Magnusschützen Leuterschach III oder Kleintiroler Sulzschneid I: Zwischen diesen beiden Mannschaften entwickelt sich in der Gauoberliga Gruppe 3 ein spannender Zweikampf um die Führung. Nur ein Punkt trennt sie, nachdem die Leuterschacher mit 3:1 gegen Eggenthal I und auch die Sulzschneider mit 3:1 gegen Görisried I gewonnen haben. Bei den drei Spitzenduellen gab es keinen Zweifel am Sieg der Sulzschneider. Durch Petra Fischer (391:375 gegen Andreas Barnsteiner), Markus Erhard (379:372 gegen Thomas Guggemos) und Arthur Reichhart (373:361 gegen Wolfgang Lechleiter) war der Mannschaftserfolg schon sicher. Im vierten Duell war es richtig spannend. Aber Bernhard Hipp hatte mit 351:352 das Nachsehen gegenüber Thomas Hösle. Das machte unter dem Strich 1494:1460 Ringe für Sulzschneid. (mehr)

Ein gutes Blatt

Peter Losch gewinnt das Preisschafkopfen im Sportschützengau Kaufbeuren-Marktoberdorf. Foto: Betti Bechteler
Peter Losch gewinnt das Preisschafkopfen im Sportschützengau Kaufbeuren-Marktoberdorf.

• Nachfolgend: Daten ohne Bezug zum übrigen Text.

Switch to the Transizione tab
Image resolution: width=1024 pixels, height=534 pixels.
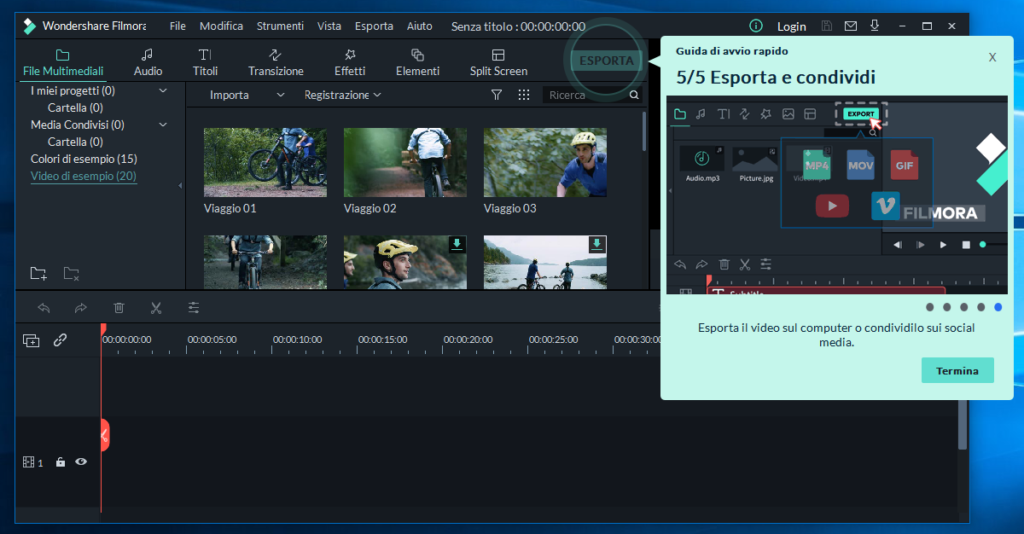(276, 62)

Foto: Betti Bechteler

Peter Losch hat das Preisschafkopfen im Schützengau Kaufbeuren-Marktoberdorf gewonnen. Gut, er ist für seinen Heimatverein Römerturm Aufkirch gestartet, aber er lebt mit seiner Familie in Sulzschneid. Nur damit die Verhältnisse klar sind. Er lag mit 138 Guten/Punkten vorn und erhielt damit die Wanderscheibe, die Gauschützenmeister Richard Sirch gestiftet hat. Die Verfolger waren Thomas Häring aus Huttenwang mit 121 und Hermann Holderried aus Ruderatshofen mit 95 Punkten. Die Aufkircher siegten auch in der Mannschaftswertung und ließen Huttenwang und Eggenthal hinter sich. Die 13. Auflage des Gau-Preisschafkopfens hatte eine große Schützenschar nach Eggenthal. Es war ein Treffpunkt im Schützenwesen mit 168 Schützen aus 42 Partien.